Barfield perceived a kind of revival of participation in the early twentieth-century. Not that it was entirely dead prior to that, of course. He points to Blake and Goethe as major figures who had very strong instincts toward participation, and such instincts set them very much at odds with their times. But he caught the scent of participation — an appreciation that things can bear intrinsic symbolic content — especially from Freud and Jung, and he thought this significant because their ideas caught on widely on a cultural level in very short order. Granted, even they made only partial steps: for Freud, symbolism was still always in the mind alone, without a real connection to the outside world; Jung, with his ideas about the collective unconscious, went further but not all the way. And, in any case, I think it is fair to say that the Freudian and Jungian moment has passed, leaving little more than a residue. Is participation deader than ever?

Well, maybe not. At the end of the book Barfield raises the prospect of something he calls “final participation”. The idea seems to be that here, on the far side of idolatry, a new kind of participation becomes possible based precisely on a conscious awareness that phenomena are representations. In final participation the percipient knows that he is involved in creating representations, and his imagination enters into the process directly. How this can elude the veto cast by the non-participating mind is hard to understand: isn’t this exactly the “gloss” that the parsimonious literalist objects to? But Barfield contends that either we will find a way to final participation or proceed further and further into idolatry and the elimination of participation, but elimination of participation is the elimination of meaning and coherence from the cosmos.
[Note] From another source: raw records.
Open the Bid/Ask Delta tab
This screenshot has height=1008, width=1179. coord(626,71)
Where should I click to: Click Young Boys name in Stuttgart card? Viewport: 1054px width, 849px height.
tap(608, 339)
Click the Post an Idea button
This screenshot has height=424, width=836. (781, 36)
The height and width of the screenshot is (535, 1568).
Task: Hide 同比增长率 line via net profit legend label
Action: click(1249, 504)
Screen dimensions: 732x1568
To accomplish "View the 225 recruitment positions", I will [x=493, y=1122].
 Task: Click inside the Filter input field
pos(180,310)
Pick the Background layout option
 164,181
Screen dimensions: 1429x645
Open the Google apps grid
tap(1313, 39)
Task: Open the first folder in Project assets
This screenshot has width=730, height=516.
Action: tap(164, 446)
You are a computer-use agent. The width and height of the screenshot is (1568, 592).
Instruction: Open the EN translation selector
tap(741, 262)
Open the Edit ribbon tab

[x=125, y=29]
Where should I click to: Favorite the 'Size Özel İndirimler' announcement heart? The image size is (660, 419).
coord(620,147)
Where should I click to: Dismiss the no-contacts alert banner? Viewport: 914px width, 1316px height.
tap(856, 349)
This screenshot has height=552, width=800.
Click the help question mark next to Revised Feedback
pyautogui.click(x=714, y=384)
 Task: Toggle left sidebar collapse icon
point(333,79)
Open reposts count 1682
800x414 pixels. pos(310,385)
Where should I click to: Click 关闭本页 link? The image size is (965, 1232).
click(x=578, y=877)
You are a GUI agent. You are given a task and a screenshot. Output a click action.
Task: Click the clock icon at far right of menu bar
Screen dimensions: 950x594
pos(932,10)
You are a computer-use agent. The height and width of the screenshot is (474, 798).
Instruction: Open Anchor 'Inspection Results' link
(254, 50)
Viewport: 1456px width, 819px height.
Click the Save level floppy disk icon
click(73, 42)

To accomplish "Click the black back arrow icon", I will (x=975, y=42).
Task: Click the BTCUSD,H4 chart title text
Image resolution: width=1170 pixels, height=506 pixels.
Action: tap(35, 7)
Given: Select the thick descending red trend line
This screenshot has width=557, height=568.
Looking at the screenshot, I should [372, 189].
In his final pages he turns to consider the sacramental system of Christianity, one of the very few contexts in the modern world where things retain a sense of the “within”, of being more than just themselves, that is characteristic of participation. “The tender shoot of final participation,” he writes, “has from the first been acknowledged and protected by the Church in the institution of the Eucharist… In the physical act of communion as such, men can only take the Divine substance, the ‘Name apart’ directly into the unconscious part of themselves”. If true, the sacraments are thereby one of the keys to the recovery of meaning and the return of an enchanted world."